I wonder if lose-track could never have existed in the first place.
First of all, you have the cases where a card is covered. The problem is that you have stuff like Warrior finding a Tunnel and not being able to trash it because it gets covered by a Gold. I'm pretty sure almost 100% of people who play IRL plays that wrong, because nobody thinks about that rule applying then. Arguably that also goes for all cases with triggered gains on when-gain (or triggered gains on when-trash resulting from when-gain). Almost everybody not intimately familiar with lose-track (or having played a lot online very observantly), wouldn't think that you can't move the card.
Secondly, lose-track is the reason cards played from trash don't jump out*, which was relevant from day 1. But in most cases people don't need to know the rule, because that's the way they play it intuitively - the opposite of Warrior/Tunnel. Of course you need a rule, but it could just be that cards played from trash stay there.
The third type is when the card is actually lost track of for the players. I can think of Inn shuffling in a card. In this case it's obvious that it's lost track of; you hardly need a rule, but it could be a rule about shuffling a card.
The fourth type is cases where a card moved. For instance, abilities moving a card twice: Counterfeit and Procession don't trash a card that moved in the meantime; Vassal doesn't put a Faithful Hound in play after it was set aside; Summon or Replace don't move a gained card that was moved by Watchtower/Royal Seal/Tracker/Travelleing Fair. Or multiple abilities triggered by a card moving: Alchemist, Scheme, Hermit, Prince and Faithful Hound all trigger on discard, so then just one of them can move the card; and we also have Fortress + Possession.
My question is whether lose-track is needed to regulate this type of interaction. Why not just allow that everything happens? All abilities move the card. Well, one weirdness with Watchtower is that it would let you move a card from trash without even gaining it. We could revise the rule about playing from trash to cover both cases: "A card can't move from trash unless an ability lets you can gain it from there." Another weirdness would be that Hound would be put in your hand at end of turn but still be played by Prince the next turn, but I guess that would be okay. (It would be an optional and dumb move.) (Edit: Not a real case, since a Princed Hound can't use its ability.) I can't think of other problems right now.
The fifth type is cards specifically designed to exploit lose-track, like Madman, Prince, Wish. These can't be successfully Throned because of lose-track. A rule about moving cards from trash doesn't help, because these cards move from somewhere else. This type might be a bigger problem. The problem is purely with TR variants. A fix could be to make all TR variants like Royal Carriage: "You may play a card from your hand, then if it's still in play, replay it". (It would mean that Madman and Wish doesn't even give +Actions on second play, but that doesn't really matter.**)
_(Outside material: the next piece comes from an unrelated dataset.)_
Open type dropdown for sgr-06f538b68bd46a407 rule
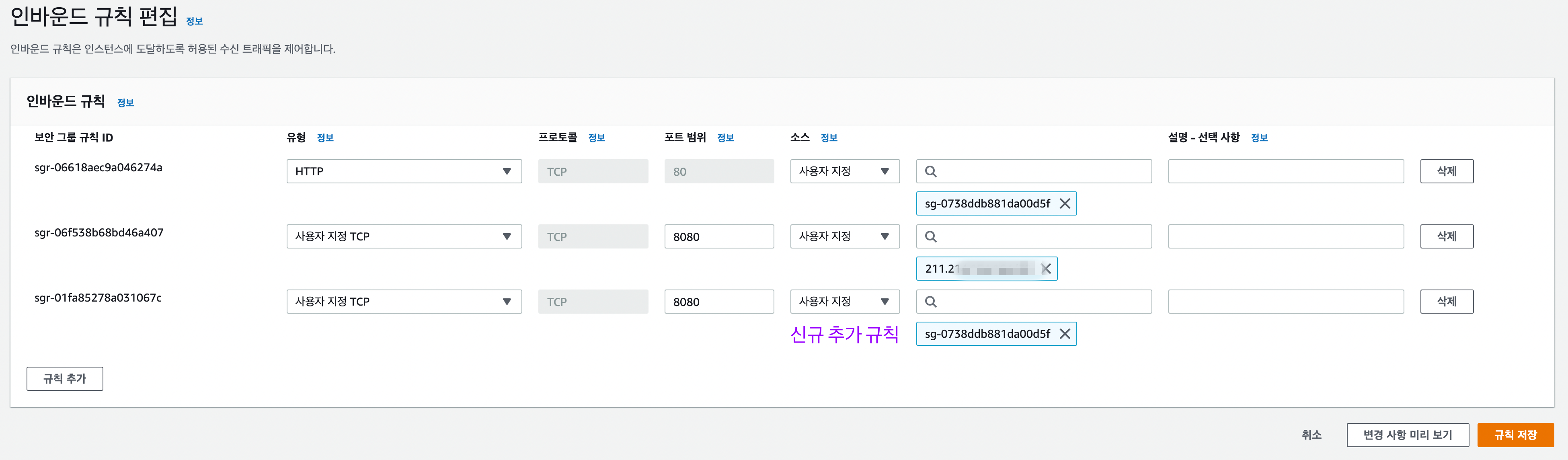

Conclusion: Lose-track is complicated, so I probably haven't covered all cases, but if I designed Dominion from scratch, I might try to do it this way:
Rule 1: A card can't move from trash unless an ability lets you can gain it from there.
Rule 2: A card that is shuffled in a face-down deck can't be moved.
Change Throne Room variants to: "You may play a card from your hand, then if it's still in play, replay it".
The point of these two rules is that they are intuitive. Someone might wonder about moving cards from trash, but most people wouldn't assume that you can without checking the rules at least.
*except when an ability tells you to play a card from the trash: only Necromancer, which specifically prohibits the card from moving.
**Late edit: It would of course, as Donald has pointed out, also mean that things like TR+Feast doesn't work.